The prompt is scoped narrowly:

* **Cohort gate** — only fires for subscribers identified as having no deliverable email on file (validated against bounce rate + email-verification signal)
* **Pre-wave** — fires during the wave window the cohort is scheduled for, not earlier (so the prompt isn't sitting in the app indefinitely)
* **Once per subscriber** — dismissed or completed, doesn't re-fire on the same app session

### The prompt UX

Framed around **account recovery**, not migration. Subscribers see a one-screen prompt asking for an email so they can:

* Recover access if they lose their device
* Receive subscription receipts
* Manage their subscription outside the app

The prompt doesn't mention migration, doesn't link to web pricing, and doesn't reference external billing. Out-of-app communication is gated to email channels Recurr operates outside the app.

### What the framework does with the collected email

Once an email is captured, the subscriber moves from the "no deliverable email" bucket into the regular migration cohort:

1. Email is added to the tenant database + flagged as "account-recovery captured"
2. The subscriber is included in the next available wave matching their other cohort axes
3. The migration email lands like any other subscriber's

The collection-to-migration window is typically 2–4 weeks — long enough for the recovery framing to feel separate from the migration ask, short enough that the cohort doesn't get stranded.

### Why this is the only in-app surface

Recurr operates outside the app binary by design. The email-collection prompt is the single exception, scoped narrowly because there's no other way to reach an anonymous subscriber.
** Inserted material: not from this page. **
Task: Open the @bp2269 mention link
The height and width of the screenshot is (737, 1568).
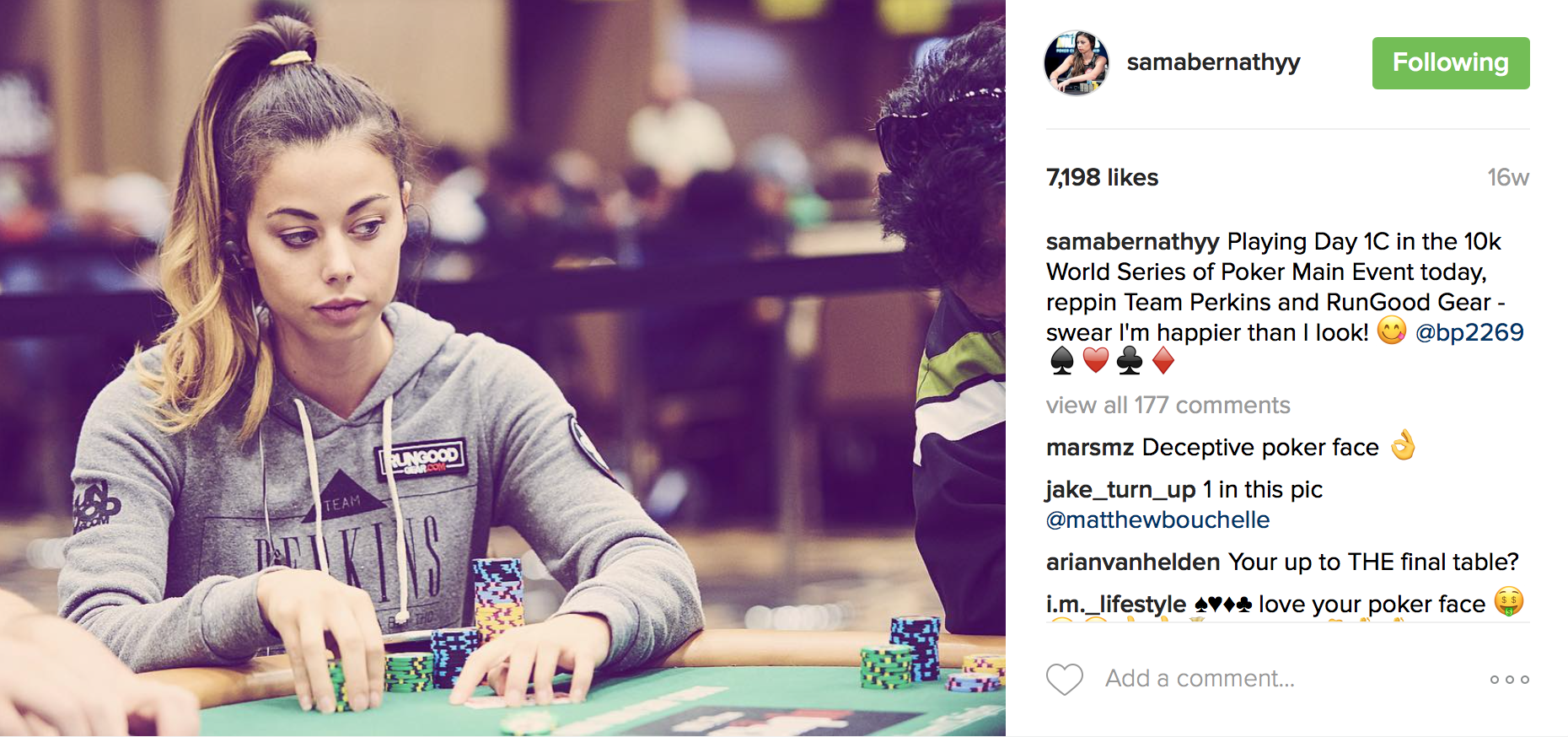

The prompt's content is framed around account recovery — a legitimate subscriber benefit that holds independent of whether migration is later offered — so the in-app surface is compliant with Apple's and Google's policies on out-of-app communication.

[Apple compliance →](/compliance/apple)

[Google Play compliance →](/compliance/google-play)

## Family plans, child accounts, shared payment methods

Adjacent reachability questions worth flagging:

* **Family-plan members** — the family organiser typically pays for the subscription and is the reachable party. Member-level accounts inherit access; migration of the organiser's payment cascades to the members' access without per-member outreach
* **Child accounts (Apple Family Sharing children, Google supervised accounts)** — same as family-plan members; reach the paying parent, not the child
* **Shared payment methods (multiple subscribers, same card)** — rare in the ICP but flagged during cohort sizing. Each subscriber gets their own email; payment-method overlap is handled at the Stripe Connect customer level

## What the Migration Review covers on this

If your app has a meaningful anonymous or Apple-Sign-In-heavy cohort, the Migration Review walks the exact numbers for your subscriber base: how many fall into each reachability bucket, what the per-bucket conversion expectation is, and how the in-app prompt cohort interacts with the wave sequencing.